§ Exercise: Retype the records that follow, every line exactly as written.

§ Provided material:
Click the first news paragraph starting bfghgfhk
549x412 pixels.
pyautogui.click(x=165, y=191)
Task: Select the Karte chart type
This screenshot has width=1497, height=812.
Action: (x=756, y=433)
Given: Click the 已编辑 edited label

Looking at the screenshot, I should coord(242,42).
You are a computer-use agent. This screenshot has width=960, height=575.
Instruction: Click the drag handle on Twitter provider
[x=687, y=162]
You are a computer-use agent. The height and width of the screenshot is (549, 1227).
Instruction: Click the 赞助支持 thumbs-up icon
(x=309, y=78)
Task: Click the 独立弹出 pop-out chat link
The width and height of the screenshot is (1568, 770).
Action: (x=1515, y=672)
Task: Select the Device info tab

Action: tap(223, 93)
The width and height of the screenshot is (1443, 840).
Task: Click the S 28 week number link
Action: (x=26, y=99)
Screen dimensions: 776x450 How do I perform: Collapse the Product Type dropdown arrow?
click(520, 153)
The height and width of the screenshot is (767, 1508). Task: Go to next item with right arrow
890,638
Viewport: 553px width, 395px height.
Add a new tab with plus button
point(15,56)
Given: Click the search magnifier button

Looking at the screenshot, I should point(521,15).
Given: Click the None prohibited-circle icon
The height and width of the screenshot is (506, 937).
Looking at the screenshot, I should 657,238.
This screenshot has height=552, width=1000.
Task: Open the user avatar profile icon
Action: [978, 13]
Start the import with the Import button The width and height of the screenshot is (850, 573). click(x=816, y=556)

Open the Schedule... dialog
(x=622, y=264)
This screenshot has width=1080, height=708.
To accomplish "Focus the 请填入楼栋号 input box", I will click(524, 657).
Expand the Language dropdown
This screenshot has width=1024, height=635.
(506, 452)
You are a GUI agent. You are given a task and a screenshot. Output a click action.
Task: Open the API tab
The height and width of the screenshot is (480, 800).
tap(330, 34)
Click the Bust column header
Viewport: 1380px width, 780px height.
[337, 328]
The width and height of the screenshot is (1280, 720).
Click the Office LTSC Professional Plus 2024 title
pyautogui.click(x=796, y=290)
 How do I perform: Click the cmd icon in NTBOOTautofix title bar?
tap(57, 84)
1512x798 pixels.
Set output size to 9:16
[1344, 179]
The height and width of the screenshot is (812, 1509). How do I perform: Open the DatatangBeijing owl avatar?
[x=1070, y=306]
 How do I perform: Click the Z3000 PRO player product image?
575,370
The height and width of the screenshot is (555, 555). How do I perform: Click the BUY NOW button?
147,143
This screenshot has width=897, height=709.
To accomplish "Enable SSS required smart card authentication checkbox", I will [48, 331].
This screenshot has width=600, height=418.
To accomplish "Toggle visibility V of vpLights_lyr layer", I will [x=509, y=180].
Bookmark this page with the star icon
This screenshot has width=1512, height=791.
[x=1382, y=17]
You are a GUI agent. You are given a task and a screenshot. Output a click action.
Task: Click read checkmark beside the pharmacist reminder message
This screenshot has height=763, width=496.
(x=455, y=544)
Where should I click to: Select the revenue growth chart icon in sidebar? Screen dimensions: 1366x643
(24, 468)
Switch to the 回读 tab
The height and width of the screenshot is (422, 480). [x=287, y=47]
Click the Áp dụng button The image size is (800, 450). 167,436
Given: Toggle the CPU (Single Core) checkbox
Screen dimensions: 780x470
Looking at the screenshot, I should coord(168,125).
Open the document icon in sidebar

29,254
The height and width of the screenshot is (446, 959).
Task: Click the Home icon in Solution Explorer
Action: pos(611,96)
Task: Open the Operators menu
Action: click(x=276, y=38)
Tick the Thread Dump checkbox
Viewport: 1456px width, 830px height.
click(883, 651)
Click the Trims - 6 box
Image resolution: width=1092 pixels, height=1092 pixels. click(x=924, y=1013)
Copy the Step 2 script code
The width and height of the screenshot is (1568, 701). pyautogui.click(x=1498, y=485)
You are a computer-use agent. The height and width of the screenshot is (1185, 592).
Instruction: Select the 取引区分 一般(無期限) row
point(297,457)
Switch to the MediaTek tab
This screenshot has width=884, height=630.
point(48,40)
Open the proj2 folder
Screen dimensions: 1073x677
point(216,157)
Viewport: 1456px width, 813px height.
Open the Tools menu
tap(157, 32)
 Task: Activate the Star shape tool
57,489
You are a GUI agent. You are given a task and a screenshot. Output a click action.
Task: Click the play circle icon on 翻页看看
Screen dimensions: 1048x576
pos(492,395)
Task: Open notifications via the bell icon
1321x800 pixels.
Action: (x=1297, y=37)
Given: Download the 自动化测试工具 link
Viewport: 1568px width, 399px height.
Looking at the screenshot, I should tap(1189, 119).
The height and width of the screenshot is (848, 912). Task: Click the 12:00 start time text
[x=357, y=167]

§ Reply to the exercise:
Click the first news paragraph starting bfghgfhk
549x412 pixels.
pyautogui.click(x=165, y=191)
Task: Select the Karte chart type
This screenshot has width=1497, height=812.
Action: (x=756, y=433)
Given: Click the 已编辑 edited label

Looking at the screenshot, I should coord(242,42).
You are a computer-use agent. This screenshot has width=960, height=575.
Instruction: Click the drag handle on Twitter provider
[x=687, y=162]
You are a computer-use agent. The height and width of the screenshot is (549, 1227).
Instruction: Click the 赞助支持 thumbs-up icon
(x=309, y=78)
Task: Click the 独立弹出 pop-out chat link
The width and height of the screenshot is (1568, 770).
Action: (x=1515, y=672)
Task: Select the Device info tab

Action: tap(223, 93)
The width and height of the screenshot is (1443, 840).
Task: Click the S 28 week number link
Action: (x=26, y=99)
Screen dimensions: 776x450 How do I perform: Collapse the Product Type dropdown arrow?
click(520, 153)
The height and width of the screenshot is (767, 1508). Task: Go to next item with right arrow
890,638
Viewport: 553px width, 395px height.
Add a new tab with plus button
point(15,56)
Given: Click the search magnifier button

Looking at the screenshot, I should point(521,15).
Given: Click the None prohibited-circle icon
The height and width of the screenshot is (506, 937).
Looking at the screenshot, I should 657,238.
This screenshot has height=552, width=1000.
Task: Open the user avatar profile icon
Action: [978, 13]
Start the import with the Import button The width and height of the screenshot is (850, 573). click(x=816, y=556)

Open the Schedule... dialog
(x=622, y=264)
This screenshot has width=1080, height=708.
To accomplish "Focus the 请填入楼栋号 input box", I will click(524, 657).
Expand the Language dropdown
This screenshot has width=1024, height=635.
(506, 452)
You are a GUI agent. You are given a task and a screenshot. Output a click action.
Task: Open the API tab
The height and width of the screenshot is (480, 800).
tap(330, 34)
Click the Bust column header
Viewport: 1380px width, 780px height.
[337, 328]
The width and height of the screenshot is (1280, 720).
Click the Office LTSC Professional Plus 2024 title
pyautogui.click(x=796, y=290)
 How do I perform: Click the cmd icon in NTBOOTautofix title bar?
tap(57, 84)
1512x798 pixels.
Set output size to 9:16
[1344, 179]
The height and width of the screenshot is (812, 1509). How do I perform: Open the DatatangBeijing owl avatar?
[x=1070, y=306]
 How do I perform: Click the Z3000 PRO player product image?
575,370
The height and width of the screenshot is (555, 555). How do I perform: Click the BUY NOW button?
147,143
This screenshot has width=897, height=709.
To accomplish "Enable SSS required smart card authentication checkbox", I will [48, 331].
This screenshot has width=600, height=418.
To accomplish "Toggle visibility V of vpLights_lyr layer", I will [x=509, y=180].
Bookmark this page with the star icon
This screenshot has width=1512, height=791.
[x=1382, y=17]
You are a GUI agent. You are given a task and a screenshot. Output a click action.
Task: Click read checkmark beside the pharmacist reminder message
This screenshot has height=763, width=496.
(x=455, y=544)
Where should I click to: Select the revenue growth chart icon in sidebar? Screen dimensions: 1366x643
(24, 468)
Switch to the 回读 tab
The height and width of the screenshot is (422, 480). [x=287, y=47]
Click the Áp dụng button The image size is (800, 450). 167,436
Given: Toggle the CPU (Single Core) checkbox
Screen dimensions: 780x470
Looking at the screenshot, I should coord(168,125).
Open the document icon in sidebar

29,254
The height and width of the screenshot is (446, 959).
Task: Click the Home icon in Solution Explorer
Action: pos(611,96)
Task: Open the Operators menu
Action: click(x=276, y=38)
Tick the Thread Dump checkbox
Viewport: 1456px width, 830px height.
click(883, 651)
Click the Trims - 6 box
Image resolution: width=1092 pixels, height=1092 pixels. click(x=924, y=1013)
Copy the Step 2 script code
The width and height of the screenshot is (1568, 701). pyautogui.click(x=1498, y=485)
You are a computer-use agent. The height and width of the screenshot is (1185, 592).
Instruction: Select the 取引区分 一般(無期限) row
point(297,457)
Switch to the MediaTek tab
This screenshot has width=884, height=630.
point(48,40)
Open the proj2 folder
Screen dimensions: 1073x677
point(216,157)
Viewport: 1456px width, 813px height.
Open the Tools menu
tap(157, 32)
 Task: Activate the Star shape tool
57,489
You are a GUI agent. You are given a task and a screenshot. Output a click action.
Task: Click the play circle icon on 翻页看看
Screen dimensions: 1048x576
pos(492,395)
Task: Open notifications via the bell icon
1321x800 pixels.
Action: (x=1297, y=37)
Given: Download the 自动化测试工具 link
Viewport: 1568px width, 399px height.
Looking at the screenshot, I should tap(1189, 119).
The height and width of the screenshot is (848, 912). Task: Click the 12:00 start time text
[x=357, y=167]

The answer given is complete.